Fuera lo que fuera lo que Pieretto tuviera en la mente, fue Oreste quien dio un grito inarticulado. Poli levantó un ojo con perplejidad. Oreste se hallaba ya ante Pieretto sin pronunciar palabra. Se miraron fijamente un instante, encarnados los dos, pero ya Pieretto había vuelto en sí.
—¿Qué te ocurre? —preguntó bruscamente—. ¿Te ha hecho daño el tiro al plato?
Oreste lo miró, miró luego a Poli, y salió sin pronunciar palabra.
Apenas estuvimos solos en la escalera le pregunté a Pieretto si sabía lo de Rosalba. Me contestó con calma que hacía tiempo y que desde los días de Turín se lo esperaba. «¿Qué querías que hiciera una mujer en aquella situación? Una mujer no tiene escapatoria posible. Son incapaces de un pensamiento abstracto…».
—Poli es un bastardo y un inconsciente.
—¿No lo sabías? —dijo—. ¿Dónde vives?
Le hubiera pegado. Me mordí la lengua. En aquel momento pasó Gabriella por el pasillo, nos lanzó un saludo y corrió escaleras abajo.

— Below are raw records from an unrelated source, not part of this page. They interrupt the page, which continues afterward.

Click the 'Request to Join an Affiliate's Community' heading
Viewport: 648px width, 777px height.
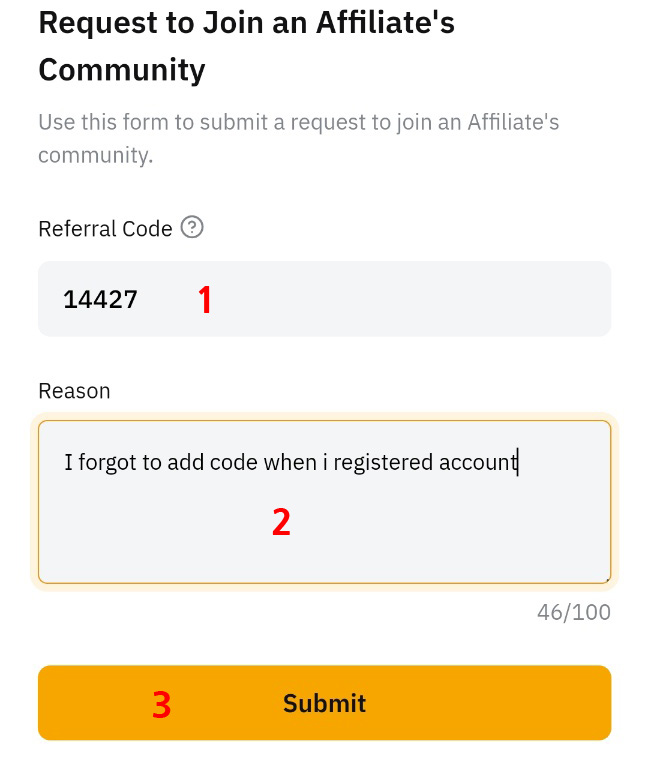pyautogui.click(x=246, y=46)
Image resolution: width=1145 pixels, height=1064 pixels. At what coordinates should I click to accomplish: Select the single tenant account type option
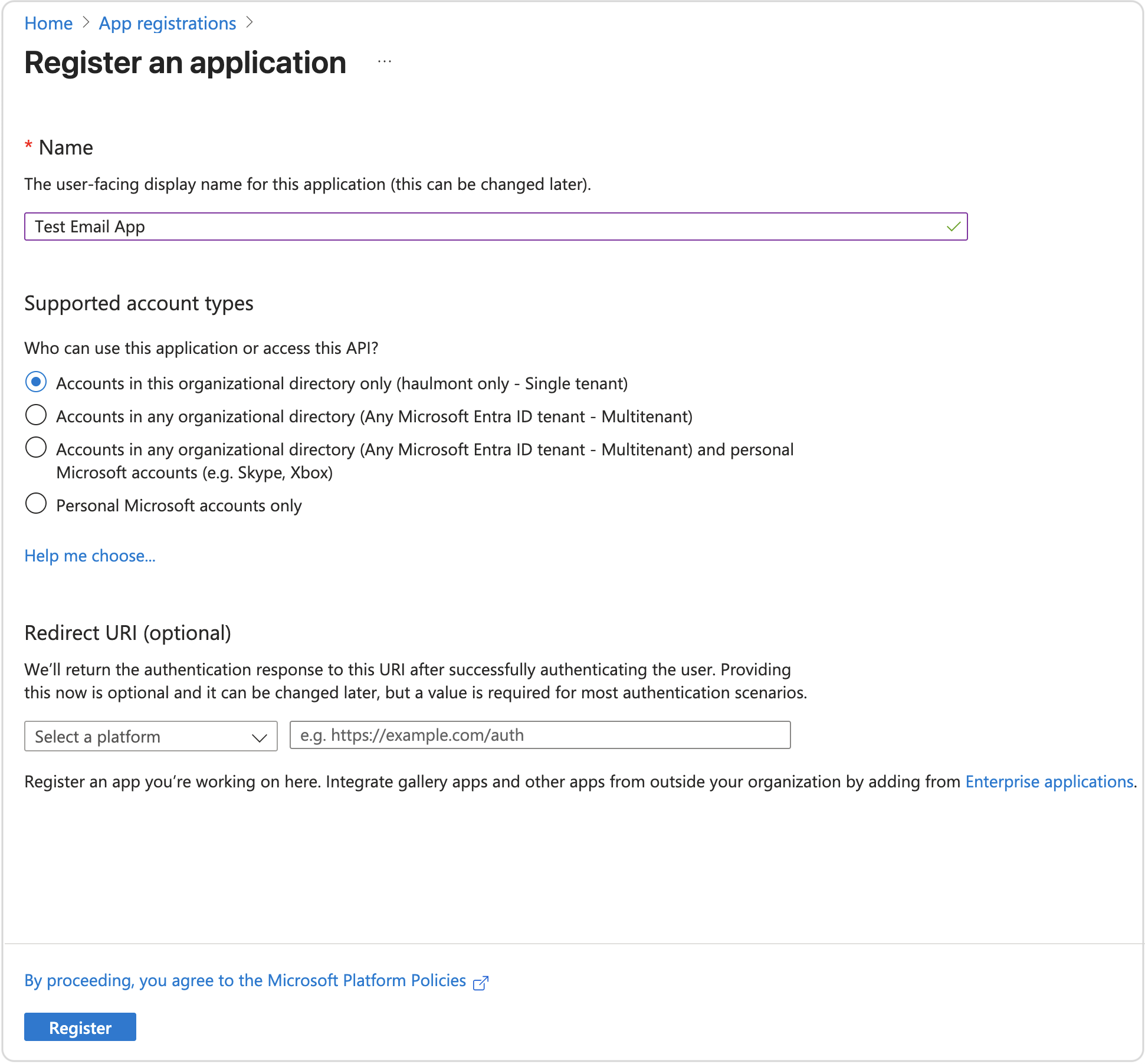point(36,382)
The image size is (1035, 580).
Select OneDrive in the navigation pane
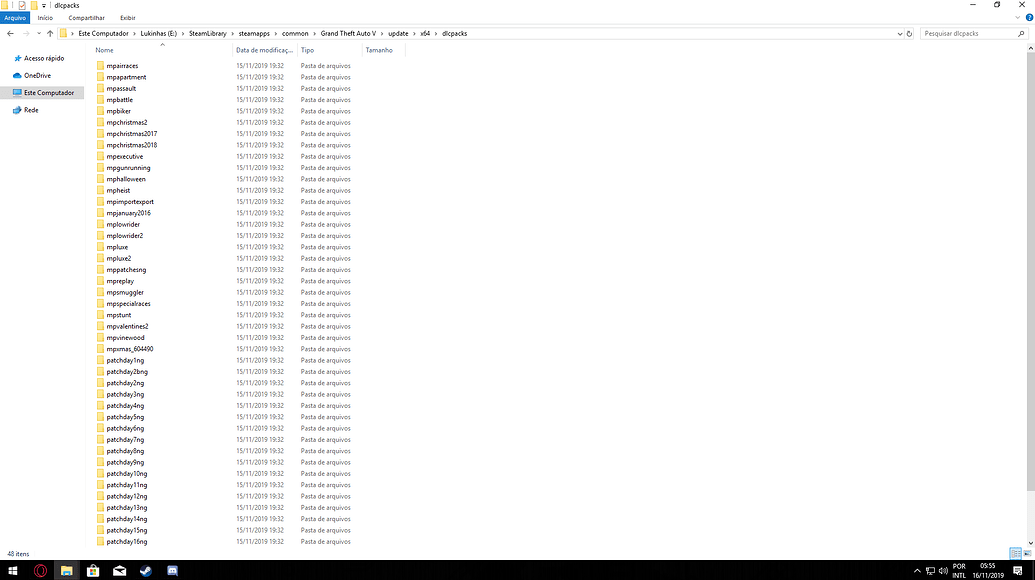[x=37, y=75]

—¿Qué clase de nuevo lío es éste? —pregunté—. ¿Quién de vosotros dos la ha seducido?
—Quién cree haberla seducido querrás decir. No ha nacido aún quien lo llegue a conseguir.
—Alguien se lo está tomando en serio.
—Puede ser —se burló Pieretto—. ¿Le diste tú ese consejo?

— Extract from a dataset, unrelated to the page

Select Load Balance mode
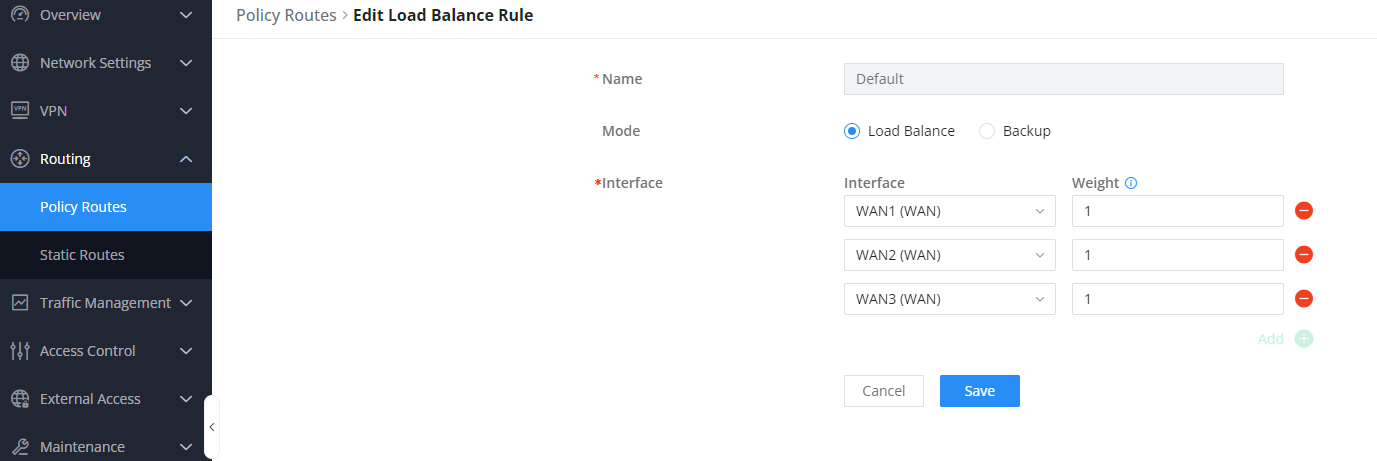Image resolution: width=1377 pixels, height=461 pixels. (x=852, y=131)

Comprendí entonces que él era aún más inocente que yo. Le tomé del brazo —algo que nunca había hecho— y nos acercamos a la ventana.

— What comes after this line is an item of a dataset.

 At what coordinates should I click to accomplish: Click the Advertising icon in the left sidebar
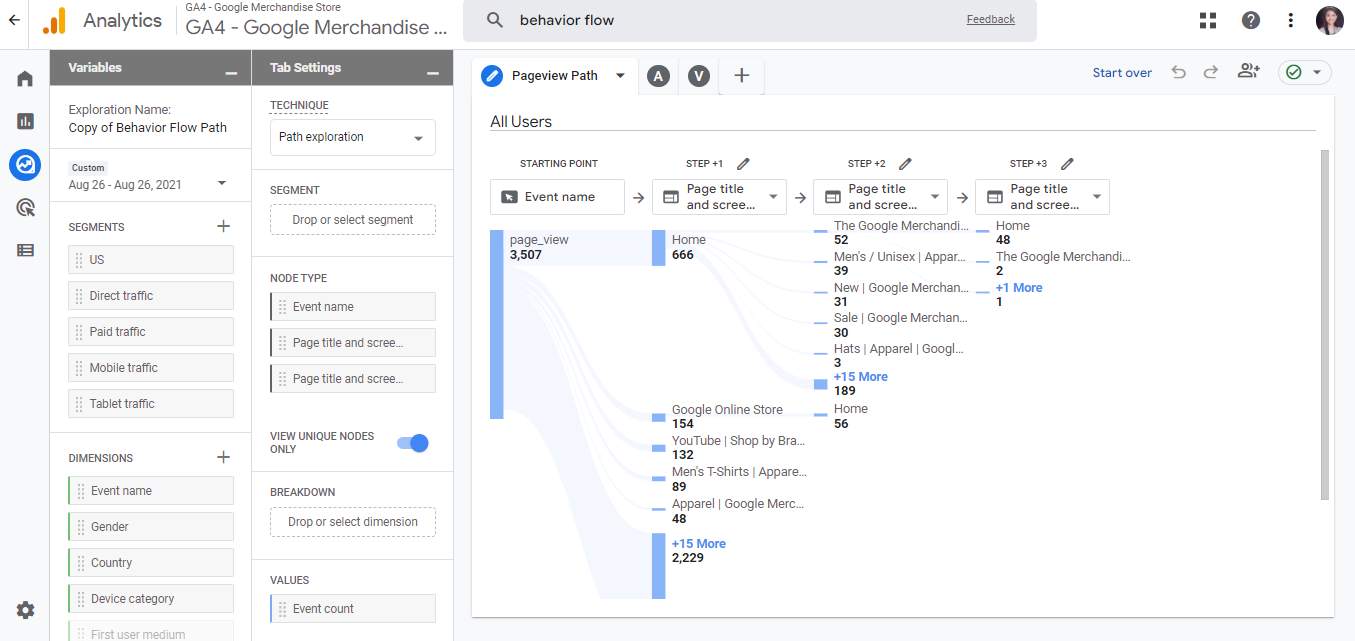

—Ya hace tres días que dura —le dije— y puede haber un conflicto. Por algo decía yo que era mejor marcharnos. Por mí se pueden matar si quieren. No me importa Poli, pero me importa Oreste.
—¿Qué te da miedo? ¿La escopeta? —dijo Pieretto echándose a reír.
—Veo que tú también has pensado en ello. Lo que me da miedo es que no se le puede decir nada a Oreste.
—¿Sólo eso?
—No me gusta la cara de Poli, ni sus elocuentes discursos. No me gusta esa historia de Rosalba.
—Pero te gusta Gabriella.
—No cuando se emborracha. Esta gente no es como nosotros.
—Pero tienen su encanto —dijo Pieretto—. Sí, hombre, tienen su encanto.
—Tú dijiste que nos detestan.
—¡Tonto! —dijo él—. Al menos la gente que nos detesta es sincera. ¿O acaso no te gusta la gente sincera?
—Pero Oreste se ha de casar con Giacinta…
Continuamos así hasta que nos llamaron para comer. Encontramos a Poli perplejo y aburrido, Oreste huidizo y Gabriella, con los cabellos lavados, que parloteaba de los madroños rojos que llevan los bueyes y del hedor abominable del acetileno.
—A mí me gusta el olor de acetileno —dijo Pieretto—. Me recuerda los puestos de invierno y las cornetas de juguete.